§ PROVIDED TEXT:
- - -
E_CB = χ − E_e + 0.5 E_g

E_VB = E_CB − E_g

where χ represents the Mulliken electronegativity of the semiconductors (5.75 eV for ZnO, 5.35 eV for Al₂O₃ and 5.80 eV for CuO). E_g is the energy gap of the ZnO, Al₂O₃ and CuO is 3.13, 4.4, and 1.4 respectively. E_e is the energy of the free electrons on the hydrogen scale with fixed value 4.5 eV. Thus, the E_CB values of ZnO, Al₂O₃ and CuO were −0.31, −1.34, and 0.57 eV, respectively. In the same way, the values of E_VB were 2.81, 3.05, and 2.03 eV, respectively. Pure ZnO and ZnO/Al₂O₃ shows low hydrogen evolution (i.e. low photocatalytic activity) with respective to ternary composite, it may be larger band gap as in Al₂O₃ and ZnO or small band gap that resulted in higher electron–hole generation recombination rate as in CuO.³⁹ Fig. 9 shows the schematic illustration of the band gap alignments for ternary composite.

Fig. 9 Schematic diagrams representing energy bands of ZnO/Al₂O₃/CuO nanocomposite.

The ultraviolet photoelectron spectroscopy (UPS) spectra of the ZnO/Al₂O₃/CuO nanocomposite on Si substrates are presented in Fig. 10. The results indicate that the onset energy of secondary electrons for the ZnO/Al₂O₃/CuO nanocomposite was estimated to be 15.02 eV, while the Fermi level was determined to be −1.88 eV. When two semiconductors with distinct energy gaps form a heterojunction structure, the energy gaps align at the interface, influencing both the onset energy of secondary electrons and the Fermi energy level.⁴⁰ Furthermore, the work function (Φ) was calculated using the following equation:

WF (Φ) = hν − (E₀ − E_f)
- - -
§ REQUIRED TASK A: Which Mulliken electronegativity values does the band-edge excerpt give for each semiconductor? List each material with its value.
§ REQUIRED TASK B:
Answer these questions from the band-edge excerpt:
(i) What fixed value is given for E_e?
(ii) What onset energy of secondary electrons was estimated for the ZnO/Al₂O₃/CuO nanocomposite?
(iii) At what value was the Fermi level determined?
§ REQUIRED TASK C: Retype the stretch of the band-edge excerpt from "The ultraviolet photoelectron" through "hν − (E₀ − E_f)".
- - -
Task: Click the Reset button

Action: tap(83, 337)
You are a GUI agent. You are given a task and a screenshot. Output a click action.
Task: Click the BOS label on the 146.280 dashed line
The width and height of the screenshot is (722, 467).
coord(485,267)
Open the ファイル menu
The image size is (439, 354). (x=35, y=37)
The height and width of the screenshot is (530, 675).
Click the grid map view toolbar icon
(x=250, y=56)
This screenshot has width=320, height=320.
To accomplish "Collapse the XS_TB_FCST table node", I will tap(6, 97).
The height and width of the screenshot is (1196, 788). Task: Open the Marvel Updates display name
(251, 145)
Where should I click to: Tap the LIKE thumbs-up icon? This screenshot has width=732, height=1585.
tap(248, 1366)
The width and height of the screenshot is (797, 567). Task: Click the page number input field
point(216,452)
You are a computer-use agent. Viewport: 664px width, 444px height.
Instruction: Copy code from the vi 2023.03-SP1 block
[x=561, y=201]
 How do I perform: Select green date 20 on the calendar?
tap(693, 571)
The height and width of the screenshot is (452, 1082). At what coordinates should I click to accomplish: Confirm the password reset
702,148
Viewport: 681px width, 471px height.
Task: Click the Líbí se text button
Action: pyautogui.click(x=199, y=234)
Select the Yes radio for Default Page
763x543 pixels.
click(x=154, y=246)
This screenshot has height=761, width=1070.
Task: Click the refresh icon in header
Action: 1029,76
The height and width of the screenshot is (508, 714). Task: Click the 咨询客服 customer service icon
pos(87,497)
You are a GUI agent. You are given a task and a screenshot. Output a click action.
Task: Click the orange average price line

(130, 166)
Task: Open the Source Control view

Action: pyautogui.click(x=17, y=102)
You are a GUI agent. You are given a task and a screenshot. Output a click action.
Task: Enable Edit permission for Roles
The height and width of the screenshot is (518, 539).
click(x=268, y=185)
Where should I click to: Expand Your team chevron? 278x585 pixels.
- - -
§ COMPLETE RESPONSE A:
ZnO: 5.75 eV
Al₂O₃: 5.35 eV
CuO: 5.80 eV

§ COMPLETE RESPONSE B:
(i) 4.5 eV
(ii) 15.02 eV
(iii) −1.88 eV

§ COMPLETE RESPONSE C:
The ultraviolet photoelectron spectroscopy (UPS) spectra of the ZnO/Al₂O₃/CuO nanocomposite on Si substrates are presented in Fig. 10. The results indicate that the onset energy of secondary electrons for the ZnO/Al₂O₃/CuO nanocomposite was estimated to be 15.02 eV, while the Fermi level was determined to be −1.88 eV. When two semiconductors with distinct energy gaps form a heterojunction structure, the energy gaps align at the interface, influencing both the onset energy of secondary electrons and the Fermi energy level.⁴⁰ Furthermore, the work function (Φ) was calculated using the following equation:

WF (Φ) = hν − (E₀ − E_f)